• [Text excerpt]

Lauren Quin: My Hellmouth
On view Jan. 21 to June 18, 2023
In the media: Forbes | NY Times - The T List
Nerman Museum of Contemporary Art is pleased to announce My Hellmouth, Los Angeles-based artist Lauren Quin’s premiere solo museum exhibition. Presented within the Cohen and Lieberman Galleries, this exhibition will showcase new paintings by the artist. In tandem, NMOCA will release Quin’s first comprehensive monographic publication, featuring a director’s foreword by JoAnne Northrup, an essay by Fanny Singer, and an interview with the artist by Sarah Lehrer-Graiwer.
I wish that I could write the way that Lauren Quin paints. If only a sentence could be as sprightly, spontaneous, and quick-witted as her mark-making—if only a paragraph could unfurl an argument as dense and dazzling as any square foot of her canvases. How to craft an essay that could expand and contract its scale, attend to both the infinitesimal and the infinite, the microscopic and the monumental? How to fold in one’s forebears and yet whip up something so entirely fresh?
I don’t have the answers. Painterly abstraction like Quin’s was, after all, first founded on the imperative of expressing the inexpressible; after two world wars, words were failing everyone. Of course, many movements, conflicts, and trends—artistic, political, and global—have since come and gone, but a fundamental truth has not budged: that abstract painting, as the historian T.J. Clark has stated, “does not go elsewhere for its language.” [1] While the old French salons were known for stirring up brassy debates, our very American Abstract Expressionism pleaded for quiet on the set, doing its best to shut out any and all semiotic chatter. Generations later, contemplative silence remains de rigeur, and light-footed critique a pervasive norm.

• [Dataset content]
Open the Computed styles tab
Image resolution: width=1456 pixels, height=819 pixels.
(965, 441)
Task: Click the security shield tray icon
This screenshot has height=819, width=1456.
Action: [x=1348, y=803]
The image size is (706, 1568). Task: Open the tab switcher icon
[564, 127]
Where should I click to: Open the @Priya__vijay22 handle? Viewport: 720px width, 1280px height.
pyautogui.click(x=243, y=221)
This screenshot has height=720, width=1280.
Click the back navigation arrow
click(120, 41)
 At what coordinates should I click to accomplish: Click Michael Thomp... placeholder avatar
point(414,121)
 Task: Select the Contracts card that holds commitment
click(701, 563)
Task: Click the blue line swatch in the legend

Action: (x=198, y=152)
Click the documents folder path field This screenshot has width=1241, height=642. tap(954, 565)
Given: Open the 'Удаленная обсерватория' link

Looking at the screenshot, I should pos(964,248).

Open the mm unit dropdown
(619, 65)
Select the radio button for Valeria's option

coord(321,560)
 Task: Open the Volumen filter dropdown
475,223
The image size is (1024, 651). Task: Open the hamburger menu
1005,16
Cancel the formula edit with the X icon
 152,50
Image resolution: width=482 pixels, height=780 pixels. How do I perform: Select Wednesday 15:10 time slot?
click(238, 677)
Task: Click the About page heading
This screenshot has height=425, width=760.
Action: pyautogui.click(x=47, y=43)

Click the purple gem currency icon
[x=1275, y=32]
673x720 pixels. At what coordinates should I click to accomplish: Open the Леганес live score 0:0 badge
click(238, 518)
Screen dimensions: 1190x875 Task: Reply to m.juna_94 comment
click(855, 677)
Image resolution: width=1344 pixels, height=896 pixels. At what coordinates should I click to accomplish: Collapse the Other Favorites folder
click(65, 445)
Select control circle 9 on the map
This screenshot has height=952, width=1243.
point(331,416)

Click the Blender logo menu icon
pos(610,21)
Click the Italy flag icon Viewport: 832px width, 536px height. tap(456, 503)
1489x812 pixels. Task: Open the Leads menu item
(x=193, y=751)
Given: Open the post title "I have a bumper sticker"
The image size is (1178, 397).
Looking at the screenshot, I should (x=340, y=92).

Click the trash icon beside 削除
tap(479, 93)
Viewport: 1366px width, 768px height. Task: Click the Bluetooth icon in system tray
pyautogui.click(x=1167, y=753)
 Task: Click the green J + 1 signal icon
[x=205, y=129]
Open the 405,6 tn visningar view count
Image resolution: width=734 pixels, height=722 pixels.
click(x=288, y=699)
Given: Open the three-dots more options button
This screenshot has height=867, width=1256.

• [What is required]
Which people does the My Hellmouth text name as contributors to Quin's first comprehensive monographic publication, and what does each contribute?

• [In response]
- JoAnne Northrup: a director's foreword
- Fanny Singer: an essay
- Sarah Lehrer-Graiwer: an interview with the artist